Current reporting and accounting rules [56] do not include the total carbon balance in forests and thus create uncertainty regarding forestry’s role in climate change mitigation. Therefore, the significant potential of forests to mitigate climate change via substitution is neither reported nor projected for the main documents used to define national GHG reduction targets. This is a potential obstacle for policy and measure planning in the forestry sector, since only the carbon sequestration and conservation part of the forestry carbon balance can be accounted for; however, to a limited extent, which is set in the Effort Sharing Regulation [57]. This obstacle and credit limitation from LULUCF sector mentioned before might in turn limit incentives in forestry to adopt carbon sequestration enhancement measures only, since substitution initiatives cannot be evaluated properly. Therefore, the results of this study signal for policy makers to review policies and measures needed to ensure forestry participation in climate change mitigation according to the current legislative acts, since carbon sequestration is projected to decrease both in biomass and HWP in the long term for all scenarios applied.
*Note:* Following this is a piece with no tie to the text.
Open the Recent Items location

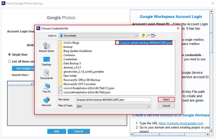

This indicates that the aims of the forestry sector should be discussed in order to plan measures to maintain and enhance forestry potential to contribute in climate change mitigation either via carbon sequestration in forest or via substitution effect.
A decreasing carbon stock change in biomass and harvested wood products calls for changes in forest management to ensure sufficient GHG removals in LULUCF sector, in order to comply with binding and indicative targets. The mandatory “no debit” rule set in the LULUCF Regulation [56] states that GHG emissions from the sector shall not exceed GHG removals in the sector, while the overall goal to reach a climate neutral economy by 2050 indicates that forestry should be able to cover remaining emissions from other sectors. Taking into account the aim to ensure and enhance carbon sequestration in forestry, forest management should aim to harmonize the economic and environmental protection needs for society. While sustainable forest resource use and climate change mitigation should not be opposing goals, environmental protection and biodiversity conservation aims might not always be compatible with carbon sequestration enhancement in forests due to a limited harvest intensity [94,95]; therefore, a balance between protected and actively managed forests needs to be defined.

5. Conclusions

Current forest management principles ensure that Lithuanian forests remain a net carbon sink, but do not increase ambitions to mitigate climate change, since carbon sequestration capacity might start to decrease after several decades with steadily increasing timber harvesting and a reduced increase of forest productivity. The importance of the forestry sector could be enhanced if a full carbon balance could be clearly estimated, taking into account forestry’s ability to significantly reduce emissions via substitution. The importance of more accurate substitution effect estimation is presupposed for the projected fluctuations in biomass carbon sequestration, as sustainable forest management could not ensure the same carbon sequestration in the long term. Since debates on the eligibility of wood used for energy production for the carbon neutrality criterion are continuing, further studies estimating displacement factors and forest resources needed to capture biogenic GHG emissions from wood are of crucial importance.
Forest decision support tools could be applied in order to estimate the effect of different policy scenarios—aiming to enhance carbon sequestration in biomass or HWP, contribute to the aim of GHG reduction via substitution effect, etc. Forest decision support tools are therefore not only necessary to define the outcomes of the policies planned but also essential in the process to determine the list of policies needed to achieve certain aims. Additionally, both carbon sequestration and substitution effect values are dependent on the share of coniferous and deciduous trees and further division into tree species may also result in a significant difference in final values. We assume that half-life values of harvested wood products might differ in different countries, so the evaluation and application of national half-life values of semi-finished wood products may significantly change the total carbon balance in forests. Another field of study extension is related to roundwood produced and exported to other countries, including how and where the conservation of carbon could be accounted for in products manufactured from that wood. The transition of organic carbon to and from soil during the accumulation of carbon from dead wood and the decomposition of organic matter in soils is another important source for future investigation, taking into account the available results from national studies.

Author Contributions

Conceptualization, G.M. and V.K.; methodology, G.M.; software, G.M.; validation, V.K.; formal analysis, G.M. and V.K.; writing—original draft preparation, G.M. and V.K.; writing—review and editing, D.J.; visualization, G.M. All authors have read and agreed to the published version of the manuscript.

Funding

This research received no external funding.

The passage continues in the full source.